Outsider candidates excite voters, only to disappoint
By RONALD BROWNSTEIN Los Angeles Times
DEAN Internet fund raising critical asset.
WASHINGTON – Obscurity. Electricity. Momentum. Opportunity. Disappointment.
For more than a quarter century, that has been the life cycle for the sort of insurgent presidential candidacy that former Vermont Gov. Howard Dean has fashioned in the race for the 2004 Democratic nomination.
From Democrats Gary Hart, Paul Tsongas, Jerry Brown and Bill Bradley to Republican John McCain, candidates who have run as outsiders – criticizing their party’s direction – have stunned the political world by generating more excitement and amassing more support than appeared possible when they entered the race, just as Dean has done in the past few weeks.
But since Jimmy Carter rode the post- Watergate demand for reform to the White House in 1976, every subsequent insurgent candidate has failed to win his party’s nomination.
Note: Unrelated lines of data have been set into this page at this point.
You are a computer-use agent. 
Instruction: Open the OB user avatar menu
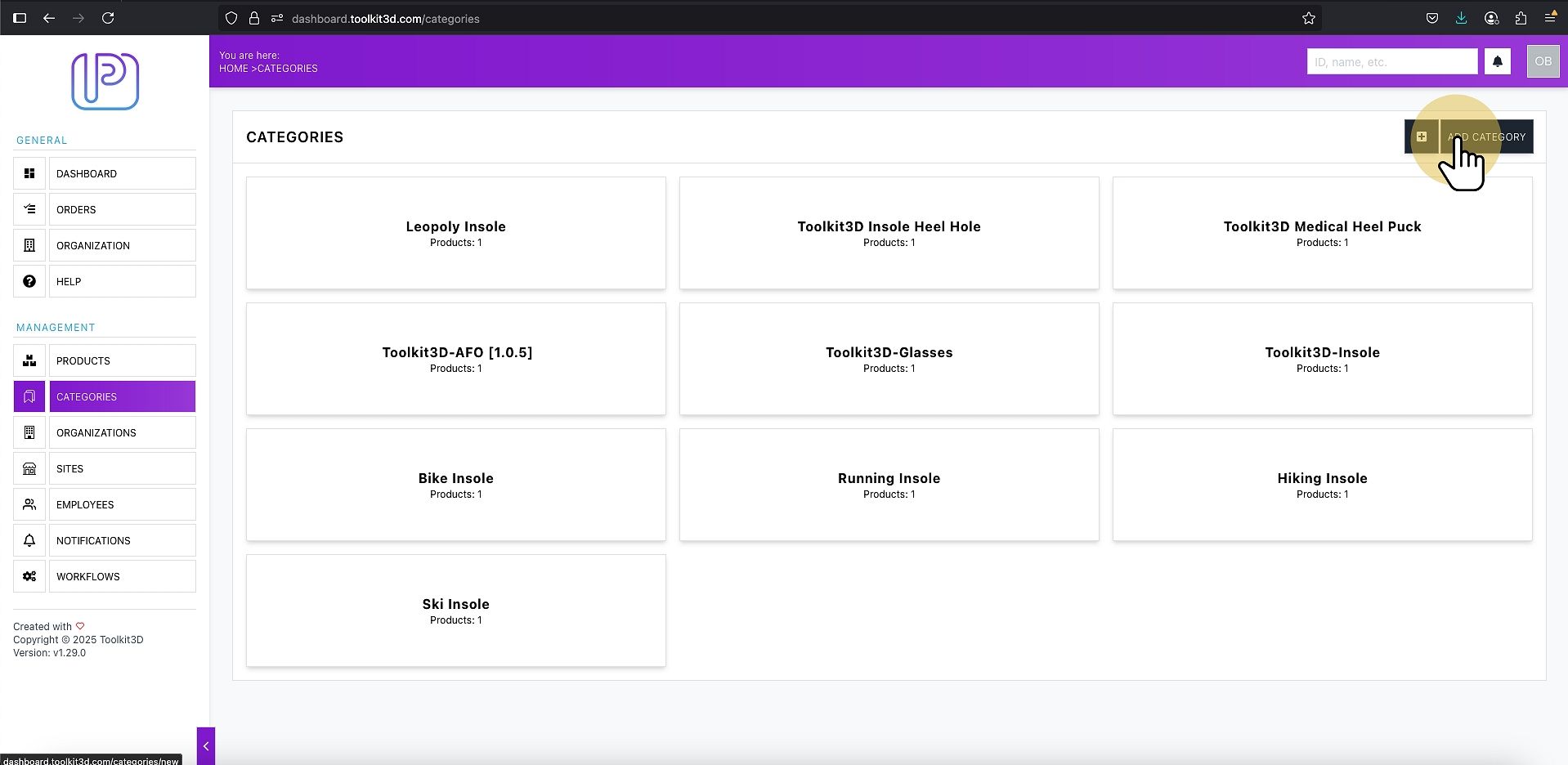point(1543,61)
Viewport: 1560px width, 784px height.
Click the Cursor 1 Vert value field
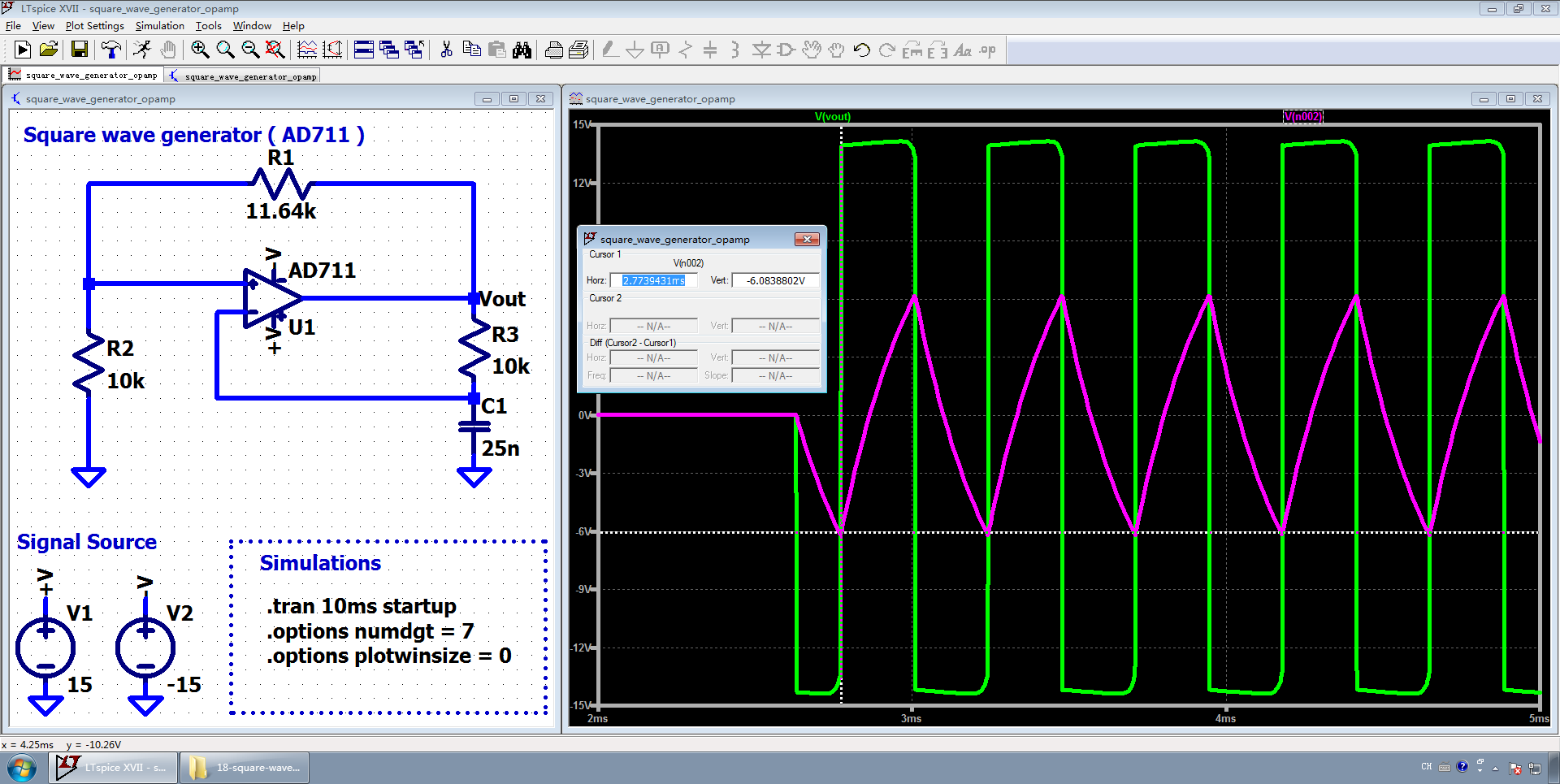[775, 280]
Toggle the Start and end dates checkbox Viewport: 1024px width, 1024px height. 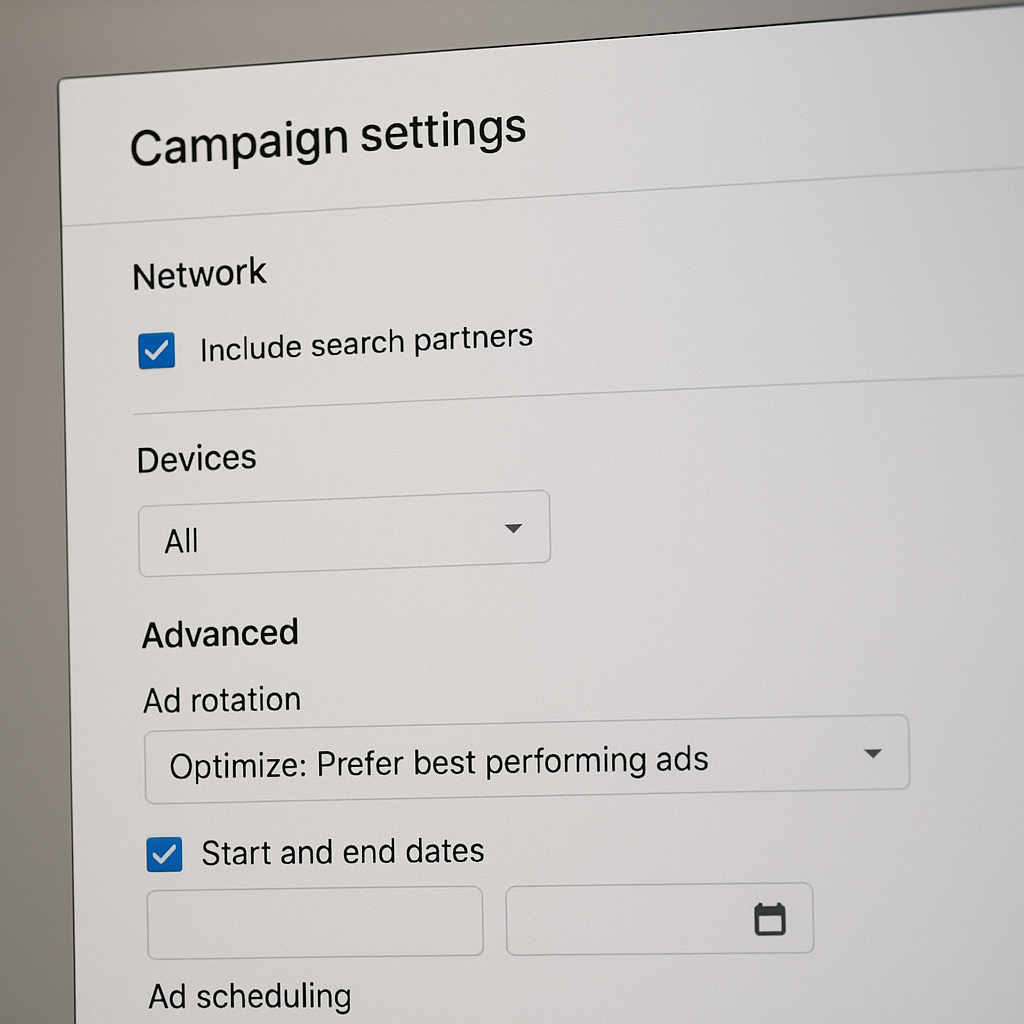pos(164,855)

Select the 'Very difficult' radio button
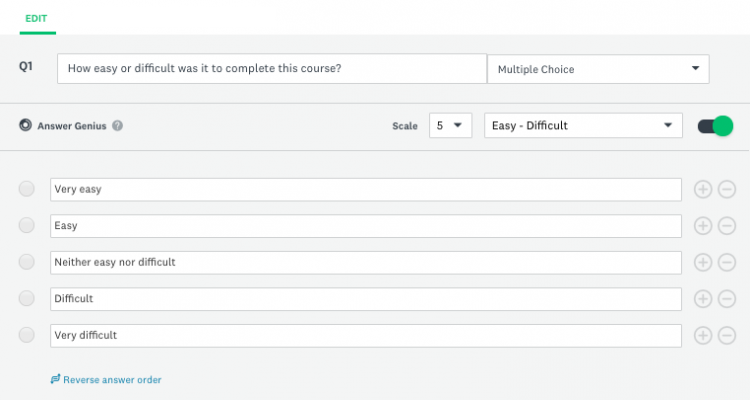click(x=27, y=335)
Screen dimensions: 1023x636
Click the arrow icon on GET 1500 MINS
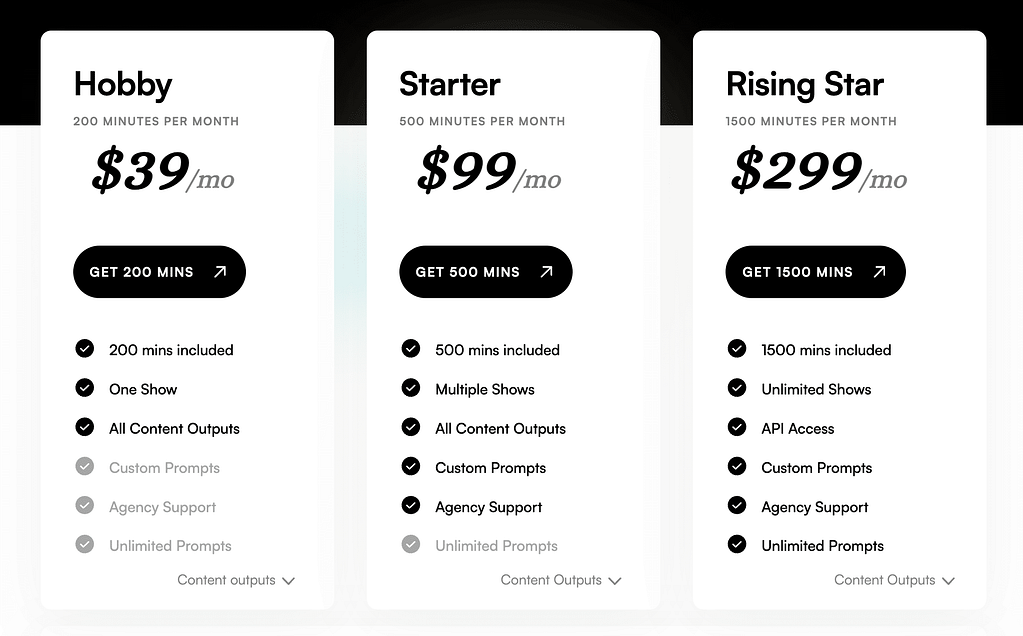coord(879,271)
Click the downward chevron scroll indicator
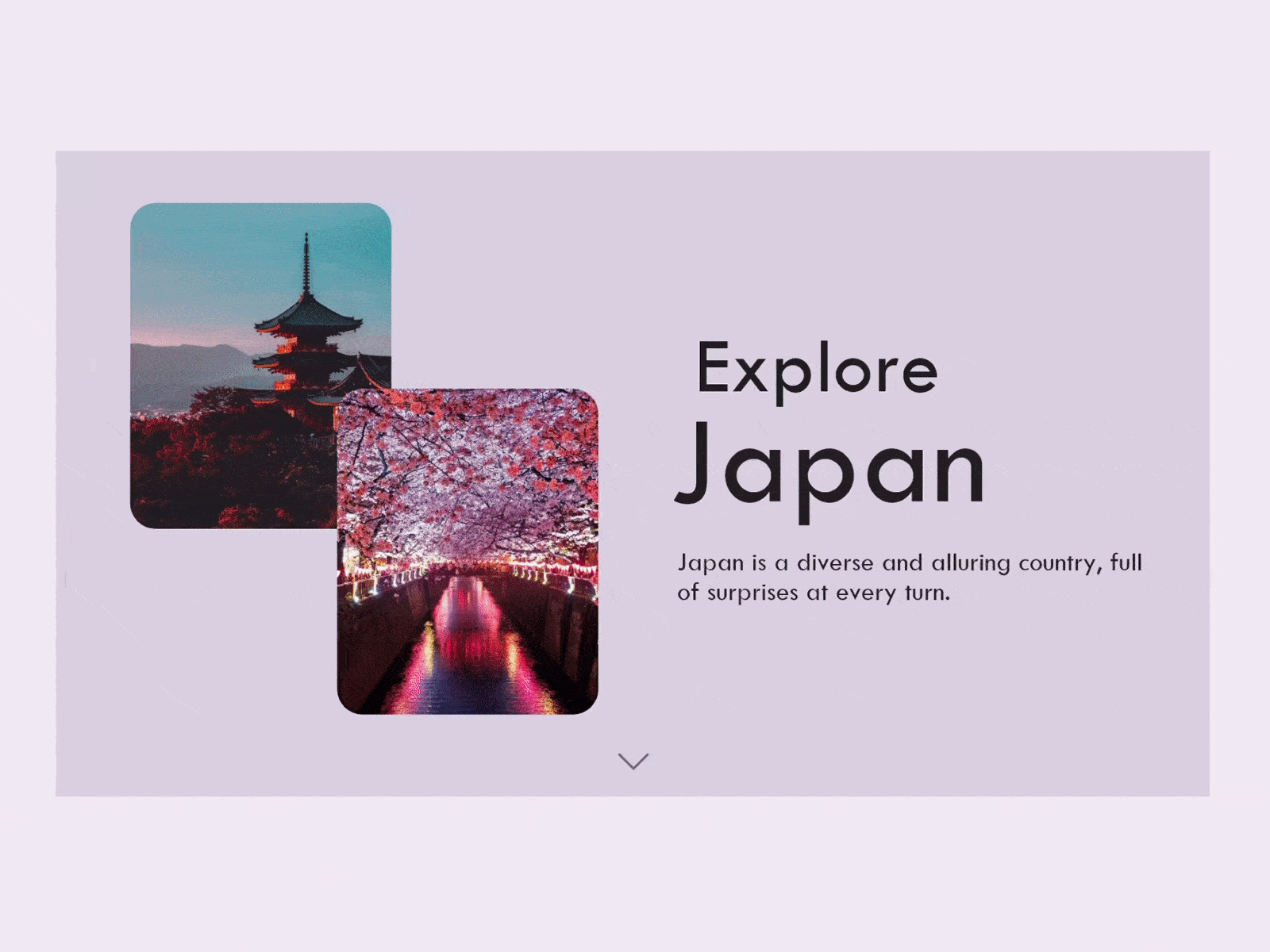The width and height of the screenshot is (1270, 952). click(635, 760)
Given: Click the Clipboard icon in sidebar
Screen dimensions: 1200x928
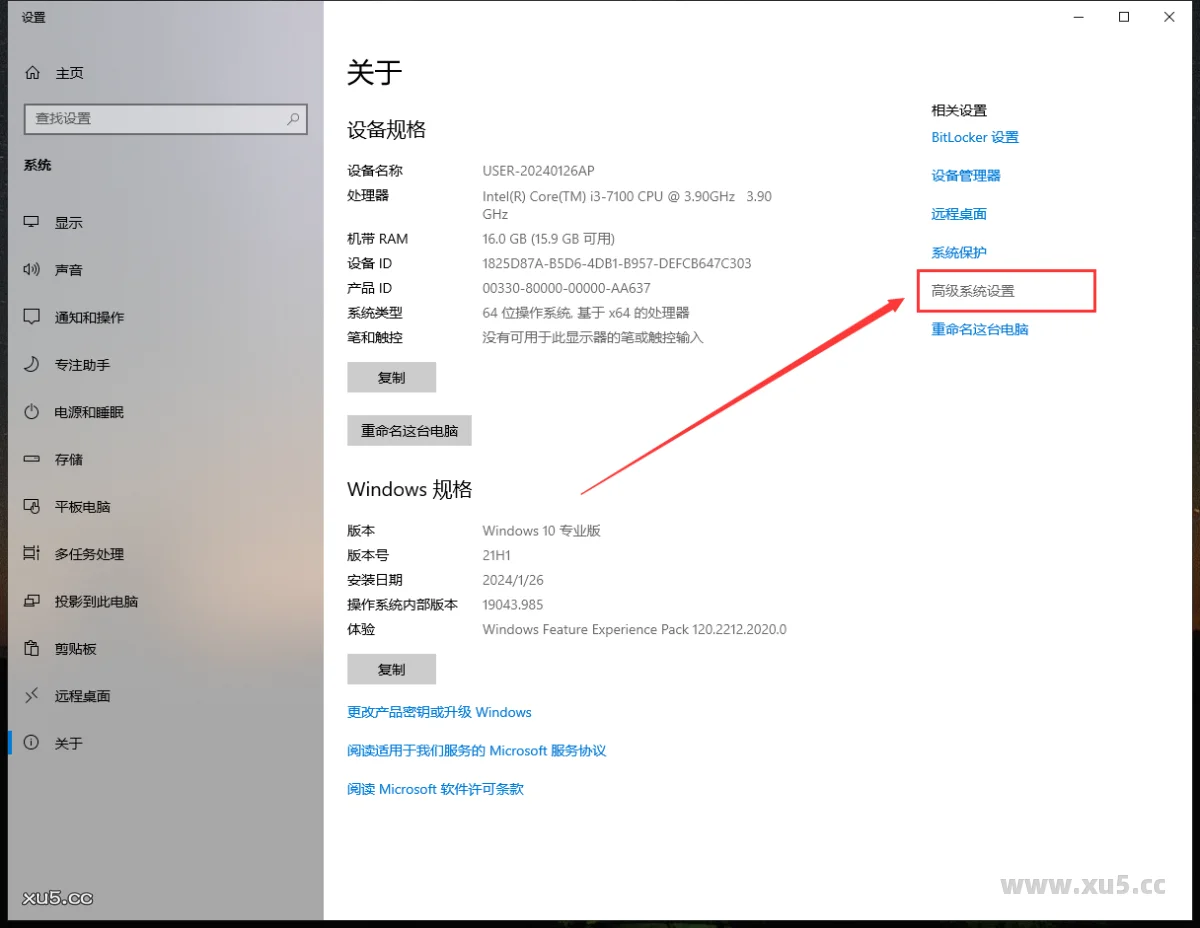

Each lost to a candidate who had greater support among the party establishment.
Dean’s ability to raise money quickly off the Internet provides him a critical asset unavailable to earlier outsiders, and he also may benefit because none of his rivals has emerged as the favorite of the Democratic elite.
But even with such advantages, experts say, Dean still faces many of the same challenges that have derailed previous insurgents. Those center on a primary calendar and nomination rules that benefit candidates with the most endorsements and money....
Endorsements could be more important to Dean in another respect. Insurgents who strike a chord early invariably face a counterstrike from more established candidates questioning their ideas, experience and commitment to party ideals – doubts often amplified by the media and party interest groups. In the months ahead, Dean could face much tougher questions not only from his rivals but from the media.
“There is an institutional resistance to the dark horse winning it quickly,” Hart said.
Once the questions mount, experts said, insurgents desperately need prominent party officials to send a cue to voters by vouching for them. But the outsiders – after months denouncing the party leadership – have typically found few officials willing to stand with them.
As Dean continues to gain strength, such attacks are likely awaiting him as well. Which means this impassioned outsider soon may need nothing more urgently than insiders who will rise to his defense.